Pelajaran dari Tanah Jawa
SAYA MENGAMATI KIRIMAN beberapa lukisan barisan prajurit dari Keraton Yogyakarta. Ada kenangan yang kembali hadir. Kebetulan, saya pernah mencecapi masa kanak-kanak di Kampung Jogokaryan, tak jauh dari tembok selatan keraton. Toponimi itu merujuk satu dari beberapa permukiman korps prajurit keraton.
Saat itu usia saya baru empat tahun. Di seberang rumah keluarga kami ada satu keluarga yang hidup sederhana. Keluarga itu terdiri atas ayah dengan tiga anaknya.
Pak Man, kami memanggilnya. Orangnya ramah dan bersahaja.
Saat itu saya sering menyaksikan Pak Man berdandan dengan busana aneh sembari mengendarai sepeda menuju keraton.

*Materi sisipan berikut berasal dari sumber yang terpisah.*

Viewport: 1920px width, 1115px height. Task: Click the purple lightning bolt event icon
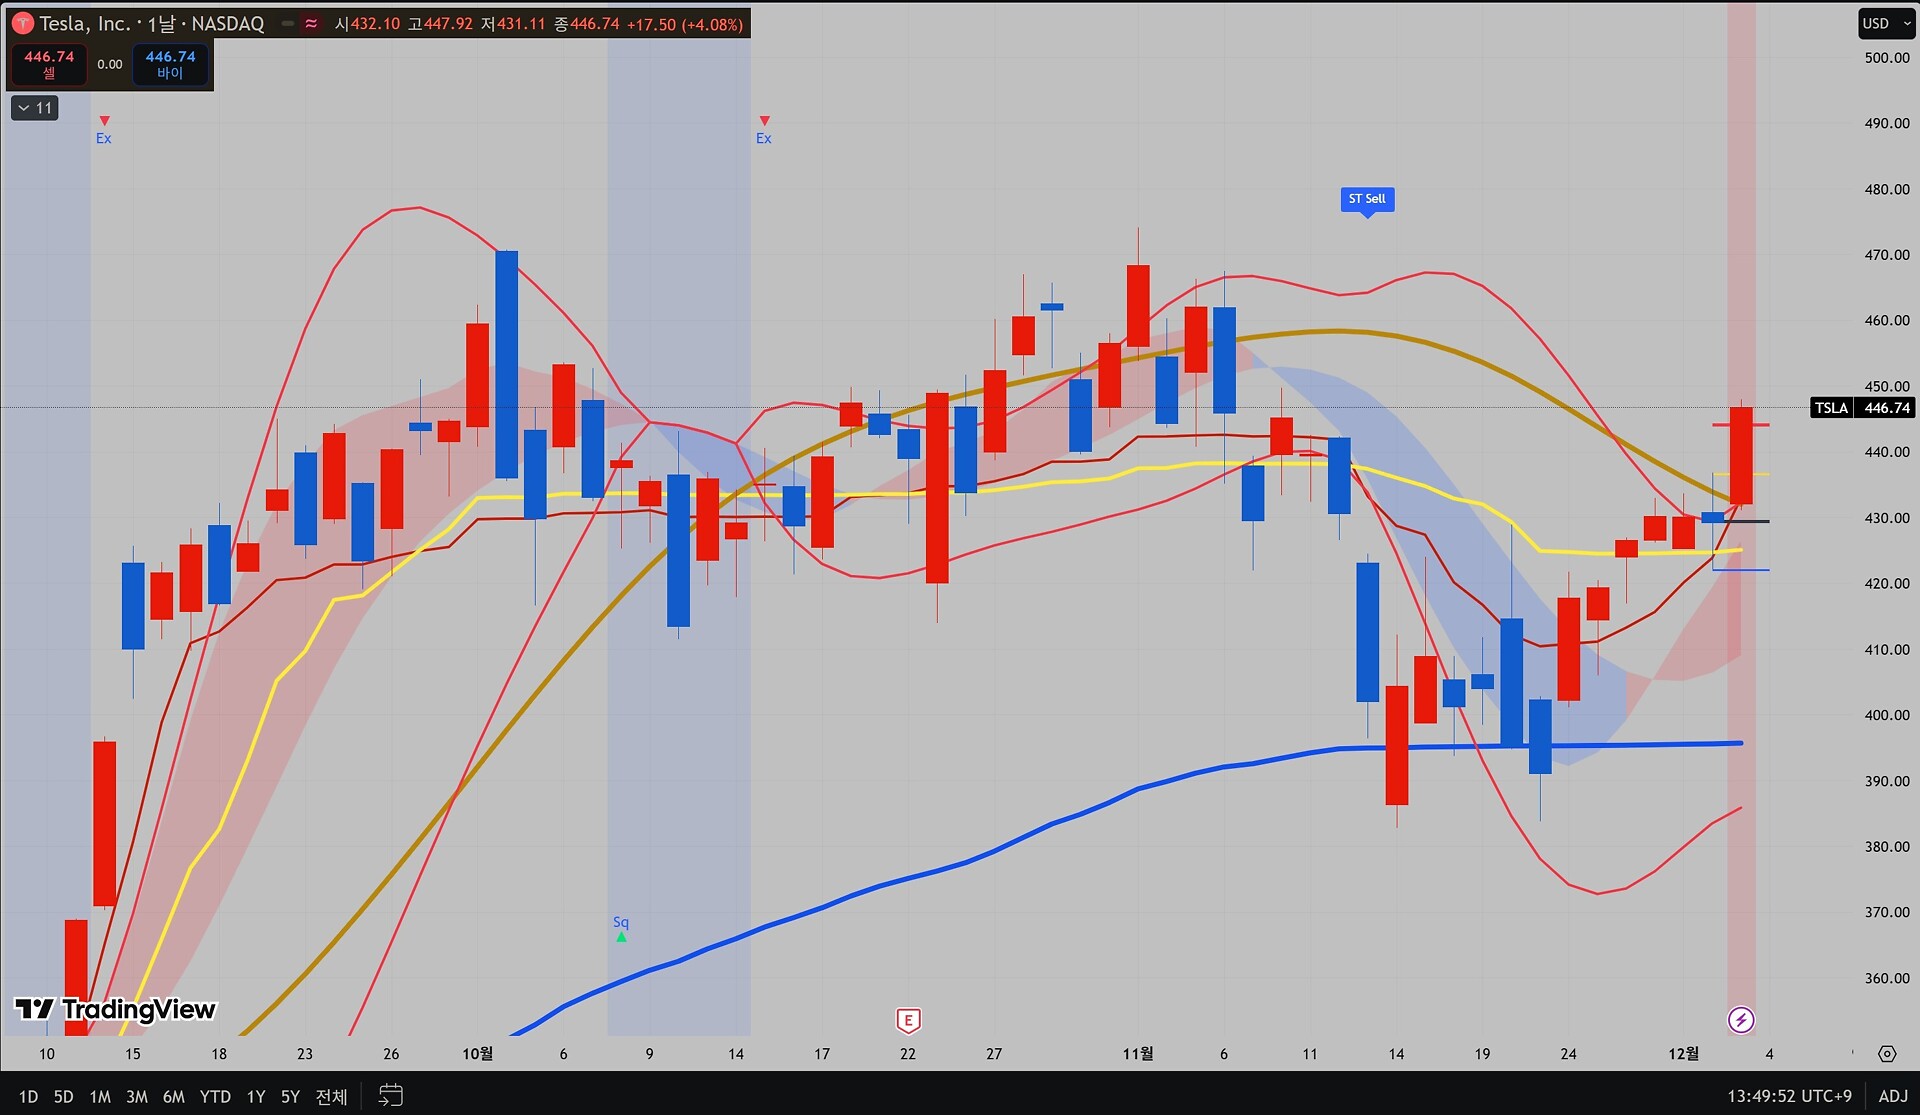pos(1741,1020)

Belakangan saya paham bahwa busana itu terkait kesatuan prajurit Jagakarya. Busana atasan dan celananya terbuat dari kain lurik. Songkoknya hitam.
Prajurit Keraton adalah pengabdian, gajinya tidak seberapa. Namun, saya melihat ada kebanggaan Pak Man di balik seragamnya. Setidaknya dia bersemangat mengayuh sepedanya untuk hadir mengiringi upacara Grebeg Sekaten.

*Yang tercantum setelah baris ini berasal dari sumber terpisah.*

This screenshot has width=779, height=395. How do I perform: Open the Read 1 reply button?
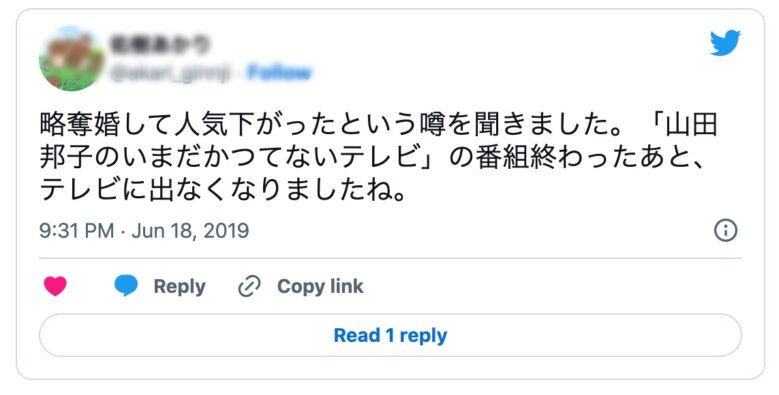point(390,335)
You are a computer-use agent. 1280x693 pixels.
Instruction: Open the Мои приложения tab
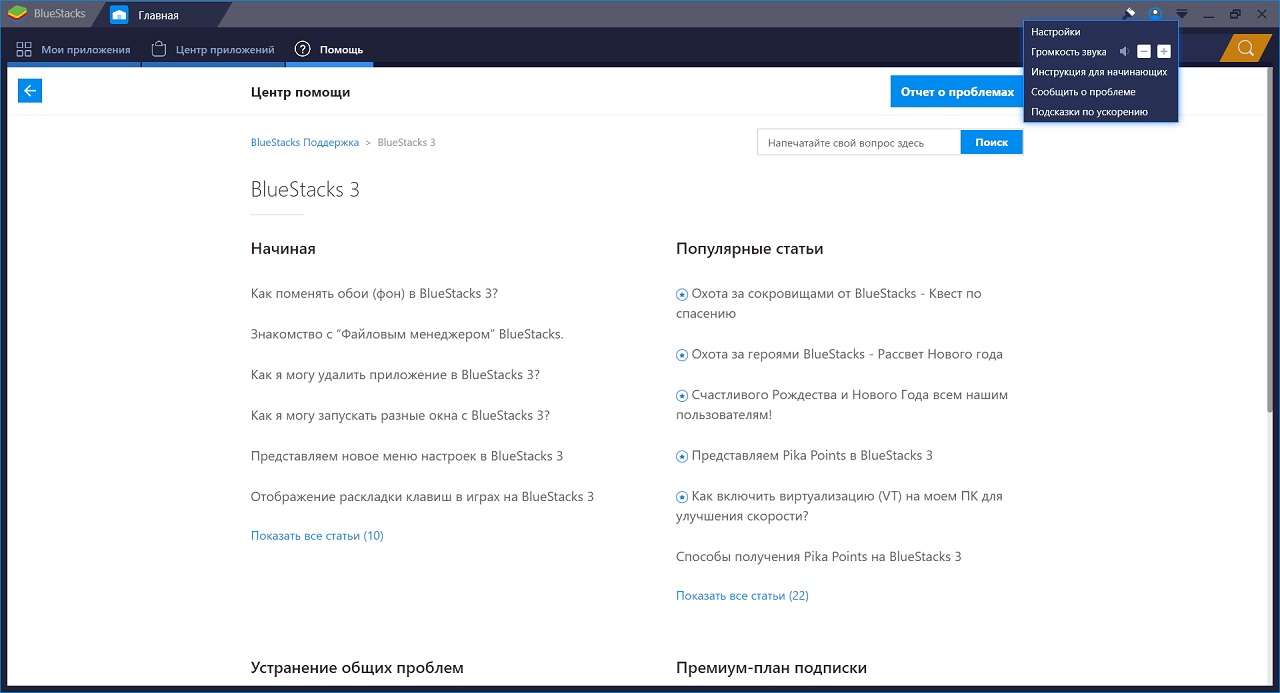tap(73, 49)
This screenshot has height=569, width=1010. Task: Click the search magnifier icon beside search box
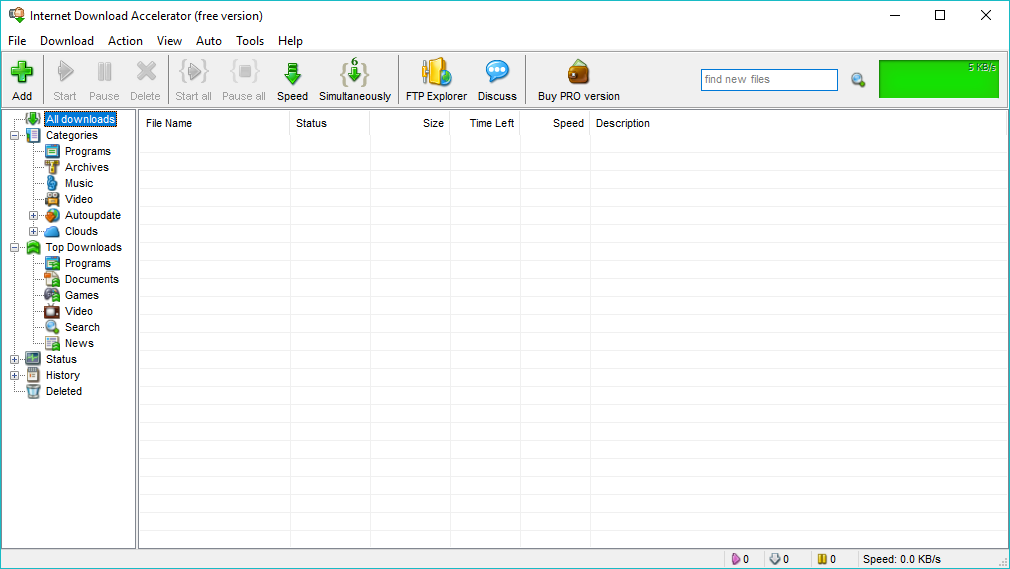coord(857,80)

Edisi ini begitu istimewa. Sampulnya menampilkan dua abdi dalem yang mengenakan masker. Untuk Edisi Khusus Pandemi ini, Fotografer Muhammad Fadli mengabadikan mereka di salah satu gerbang Keraton Kasultanan Yogyakarta.
Ada dua kisah lain yang terkait peristiwa yang terjadi di Jawa. Kisah pertama, refleksi 280 tahun Geger Pacinan yang bermuara pada runtuhnya Imperium Mataram, lalu munculnya Kasunanan dan Kasultanan. Kisah kedua, biografi Sultan Hamengkubuwana II, yang turut membangun organisasi korps prajurit Kasultanan. Tragisnya, takhtanya lepas karena Geger Sepehi.